Efficient epidermal-specific lentivirus RNAi-mediated knockdown of Ctnna1 faithfully recapitulates phenotypic abnormalities shown by K14-Cre conditional and LV-Cre induced knockout counterparts. (a) TRC RNAi library shRNA constructs (arrowheads) corresponding to Ctnna1. Numbers correspond to TRC nomenclature. (b) Anti–α1-catenin and GAPDH immunoblots of protein lysates of cells FACS-sorted from embryos infected with LV-GFP harboring Ctnna1-specific shRNAs (shCtnna1) and control scrambled shRNA (shScram). (c) Quantification of α1-catenin levels from blot in b. (d–i) Comparative analyses of representative P0 skin sections of conditional Ctnna1 knockout (Ctnna1 cKO), shCtnna1-912 knockdown (Ctnna1 RNAi) and shScram control (Scram RNAi) embryos. (d) α1-Catenin immunolabeling reveals efficient knockdown in all shCtnna1-912 infected (H2B-GFP⁺) but not uninfected cells. (e–g) Morphological and adherens junction defects, not found in shScram RNAi–infected skin, are similar between cells infected with Ctnna1 cKO (f) and Ctnna1 RNAi (g). Boxed areas are shown in insets. Arrowheads denote hair follicles derived from infected epidermis. Note that asymmetric E-cadherin localization seen in shScram RNAi–infected (e) or uninfected areas (f) is consistently lost in Ctnna1 RNAi–infected skin (g), indicative of a planar cell polarity defect. (h,i) Suprabasal keratin 6 (K6), often reflective of enhanced basal cell proliferation, is detected in Ctnna1 cKO (h) and Ctnna1 RNAi (i) cell clones.
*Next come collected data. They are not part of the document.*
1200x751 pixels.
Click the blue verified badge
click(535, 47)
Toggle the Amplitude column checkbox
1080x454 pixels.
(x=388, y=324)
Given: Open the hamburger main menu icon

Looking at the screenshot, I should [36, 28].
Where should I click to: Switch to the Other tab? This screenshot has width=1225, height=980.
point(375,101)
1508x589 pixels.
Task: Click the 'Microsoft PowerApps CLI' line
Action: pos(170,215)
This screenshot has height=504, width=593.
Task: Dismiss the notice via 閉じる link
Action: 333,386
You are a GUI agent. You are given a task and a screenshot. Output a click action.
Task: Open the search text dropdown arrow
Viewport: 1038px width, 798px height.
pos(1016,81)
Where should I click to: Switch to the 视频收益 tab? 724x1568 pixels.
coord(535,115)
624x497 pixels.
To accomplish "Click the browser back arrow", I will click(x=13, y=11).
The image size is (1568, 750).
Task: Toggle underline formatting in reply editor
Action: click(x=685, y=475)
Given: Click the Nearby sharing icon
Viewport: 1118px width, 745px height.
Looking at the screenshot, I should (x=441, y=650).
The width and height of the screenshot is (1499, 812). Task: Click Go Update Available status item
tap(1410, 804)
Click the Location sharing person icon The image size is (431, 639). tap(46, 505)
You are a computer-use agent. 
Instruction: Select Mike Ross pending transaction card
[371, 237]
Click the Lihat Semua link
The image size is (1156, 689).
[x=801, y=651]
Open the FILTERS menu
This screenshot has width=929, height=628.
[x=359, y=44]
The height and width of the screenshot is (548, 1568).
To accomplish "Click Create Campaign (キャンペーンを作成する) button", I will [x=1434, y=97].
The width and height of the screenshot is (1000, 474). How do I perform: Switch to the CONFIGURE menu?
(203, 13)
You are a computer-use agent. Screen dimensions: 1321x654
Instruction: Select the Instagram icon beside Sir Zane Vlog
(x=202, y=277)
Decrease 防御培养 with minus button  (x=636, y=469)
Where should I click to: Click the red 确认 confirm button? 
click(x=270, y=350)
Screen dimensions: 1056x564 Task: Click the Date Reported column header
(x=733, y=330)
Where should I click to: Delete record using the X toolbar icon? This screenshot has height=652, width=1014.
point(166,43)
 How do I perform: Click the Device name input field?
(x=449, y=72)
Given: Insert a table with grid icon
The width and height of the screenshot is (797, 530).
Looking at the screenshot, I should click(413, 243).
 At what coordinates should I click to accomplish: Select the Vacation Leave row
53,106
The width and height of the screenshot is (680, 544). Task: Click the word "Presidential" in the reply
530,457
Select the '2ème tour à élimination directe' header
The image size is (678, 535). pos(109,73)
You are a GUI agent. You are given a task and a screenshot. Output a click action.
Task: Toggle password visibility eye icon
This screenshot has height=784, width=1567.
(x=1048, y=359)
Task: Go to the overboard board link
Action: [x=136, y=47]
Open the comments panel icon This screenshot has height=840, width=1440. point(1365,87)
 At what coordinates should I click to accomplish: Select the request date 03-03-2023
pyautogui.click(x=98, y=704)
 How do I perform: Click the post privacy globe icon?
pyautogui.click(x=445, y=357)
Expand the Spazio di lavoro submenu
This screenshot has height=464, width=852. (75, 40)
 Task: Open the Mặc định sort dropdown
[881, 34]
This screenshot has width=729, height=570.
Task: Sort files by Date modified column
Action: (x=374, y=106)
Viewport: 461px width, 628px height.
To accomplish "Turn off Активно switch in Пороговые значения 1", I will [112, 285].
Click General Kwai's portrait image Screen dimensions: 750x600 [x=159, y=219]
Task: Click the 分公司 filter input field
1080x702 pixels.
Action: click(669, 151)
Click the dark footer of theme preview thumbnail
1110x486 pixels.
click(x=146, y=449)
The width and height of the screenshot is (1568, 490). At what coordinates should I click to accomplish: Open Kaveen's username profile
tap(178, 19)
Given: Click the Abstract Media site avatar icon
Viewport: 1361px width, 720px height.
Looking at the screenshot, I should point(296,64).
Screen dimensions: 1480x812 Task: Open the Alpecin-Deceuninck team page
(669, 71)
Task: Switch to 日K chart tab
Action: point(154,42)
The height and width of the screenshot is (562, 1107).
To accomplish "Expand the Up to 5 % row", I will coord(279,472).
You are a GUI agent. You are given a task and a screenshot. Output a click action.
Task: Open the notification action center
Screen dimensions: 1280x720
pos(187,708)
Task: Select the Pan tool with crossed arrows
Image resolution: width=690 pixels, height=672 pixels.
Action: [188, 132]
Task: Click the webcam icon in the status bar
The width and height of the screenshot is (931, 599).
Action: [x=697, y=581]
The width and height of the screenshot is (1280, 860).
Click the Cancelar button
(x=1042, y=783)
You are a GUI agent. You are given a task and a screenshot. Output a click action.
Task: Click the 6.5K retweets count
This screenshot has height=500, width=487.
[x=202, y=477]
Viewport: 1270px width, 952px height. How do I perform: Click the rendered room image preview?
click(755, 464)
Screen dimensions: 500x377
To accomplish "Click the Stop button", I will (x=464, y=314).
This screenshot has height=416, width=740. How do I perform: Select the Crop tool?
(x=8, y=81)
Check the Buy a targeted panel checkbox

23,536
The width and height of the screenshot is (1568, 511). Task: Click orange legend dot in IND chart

Transduced cells are identified by their YFP or H2B-GFP expression. Nidogen (Nido) marks the basement membrane and dermal blood vessels. Epidermal adherens junctions are marked by antibody to E-cadherin (Ecad). Primary antibodies are noted on each frame, with color coding according to secondary antibodies used. Scale bars, 50 μm.

Figure 5

Use of RNAi knockdown in vivo to functionally dissect why loss of α1-catenin results in hyperproliferation but a growth disadvantage to the epidermis. (a–b) Efficiency of Hras1 and Mapk3 RNAi knockdowns in vitro and in vivo as determined in embryos and cultured keratinocytes subjected to lentivirus-mediated RNAi knockdown with shHras1-267, shMapk-357 or control scrambled shRNA (shScram). (a) Real-time PCR quantification of Hras1 and Mapk3 transcripts from keratinocytes. (b) Immunoblot analysis of Hras1 and Mapk3 protein levels in embryos (data normalized to control values of 100%). (c) Effects of Hras1 and Mapk3 RNAi on BrdU incorporation in control and LV-Cre Ctnna1 cKO embryos following a 6-h pulse of BrdU. Data were quantified by FACS. (d–i) Trp53-dependent apoptosis occurs in Ctnna1 cKO skin in vivo and is directly responsible for the reduced CGI. (d) Apoptotic cells (marked by active caspase 3) in clonal patches of Ctnna1 cKO skin, marked by YFP expression. Quantifications are shown in g. Nidogen (Nido) marks basement membrane and dermal blood vessels. DAPI (blue) labels the nuclei. (e) Fold changes in in vivo transcript levels, normalized to LV-Cre–infected control embryos (red dashed line), of TRP53 signature target genes in cells FACS-sorted from Ctnna1 cKO embryos alone or Ctnna1 cKO embryos infected with shTrp53-1223 (Ctnna1 cKO + Trp53 KD). (f) Levels of Trp53 transcripts in vitro and in vivo after lentivirus-mediated RNAi knockdown in keratinocytes and embryos. Two different Trp53 shRNAs are tested. (g) Percentage of active caspase 3⁺ cells in control and Ctnna1 cKO cells in the presence and absence of Trp53 RNAi in vivo. (h) Graph of numbers of RFP⁺ cells relative to YFP⁺ cells at E18.5 in control and Ctnna1 KO mice infected with shTrp53-1223. CGI = 0.8 (P < 0.001). (i) Comparison of CGI for control (wt), Ctnna1 knockout (cKO) and Ctnna1 knockout with Trp53 knockdown (cKO + Trp53 KD) embryos. * denotes CGI values that show significant differences (P < 0.001). Scale bar, 50 μm.